The average age of the men at time of initial interviews was 31 years, and the average age when finasteride was begun was 26 years. Average duration of finasteride use was 23 months. Most of the subjects lived outside of the United States. At the time of the interviews, duration of persistent side effect ranged from 3-6 months (7% of subjects), 7-11 months (9%), 1-2 years (44%), 3-5 years (19%), and 6 or more years (20% of subjects). Most men had sexual dysfunction scale scores that showed significant greater dysfunction following initiation of finasteride.
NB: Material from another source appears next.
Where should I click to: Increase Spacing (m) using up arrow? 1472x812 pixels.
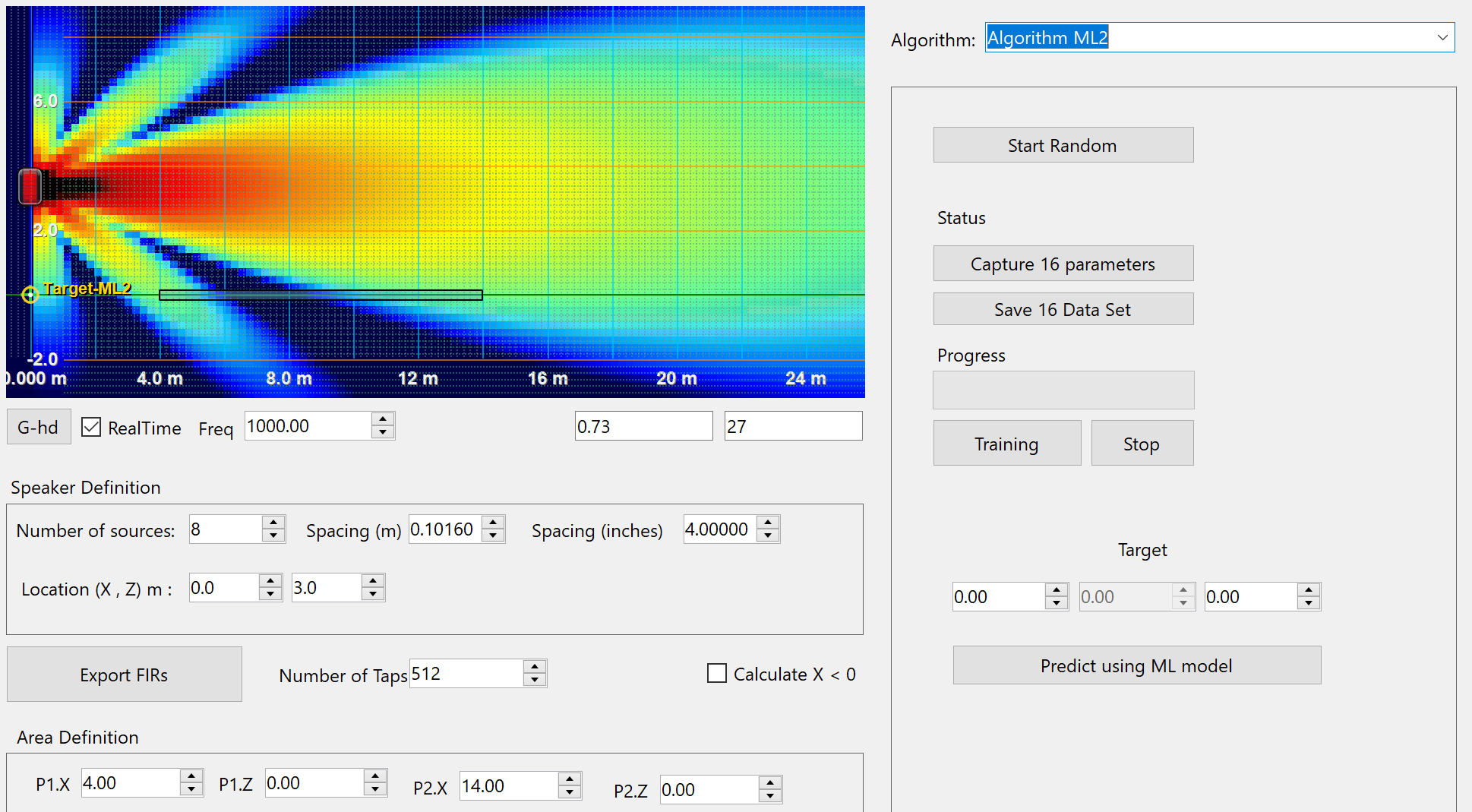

This study confirms prior reports of persistent sexual dysfunction in men using finasteride. The study also has significant methodological limitations. These limitations do not invalidate the phenomenon, but make interpretation challenging: men (mostly from outside the US) were recruited by an internet site to self-report historical (and some prospective) data. While the author notes that some patients are recruited from his own practice, he does not report (or perhaps have access to) medical records for most of the recruited men and no information is available on their medical work-up. Thus, the reader is left wondering what sort of evaluation for differential diagnosis (and what medical evaluations) these men received.
The author doesn’t describe the countries that these men are from (which can affect their level of medical evaluation). This is not the author’s fault; this is a single author, single site, questionnaire/telephone/email study relying on the subject’s self-report and not presented as otherwise. The author should be commended for doing this study. As the author notes (page 5) “an important limitation to this study is selection bias, in that the most affected by finasteride are more likely to participate in a study such as this one.” I would also add that bias exists in that a study relying on “self-report” in the absence of medical records introduces potential error.
Finally, a prospective study in larger numbers of men would be able to better define the incidence of such events, obtain detailed medical evaluations that can rule out other causes of the dysfunction (psychologic, hormonal, vascular, etc), and perhaps identify factors at initiation of drug use that increase the probability of getting these effects. I am hopeful that such studies – considerably more expensive and involved – be conducted. I am also hopeful that the “pro-Propecia permanent sexual dysfunction” group understands that anecdotes and surveys pale in comparison to more robust and well done scientific investigations, which should be conducted, appear in top journals, and are ultimately in their best interest.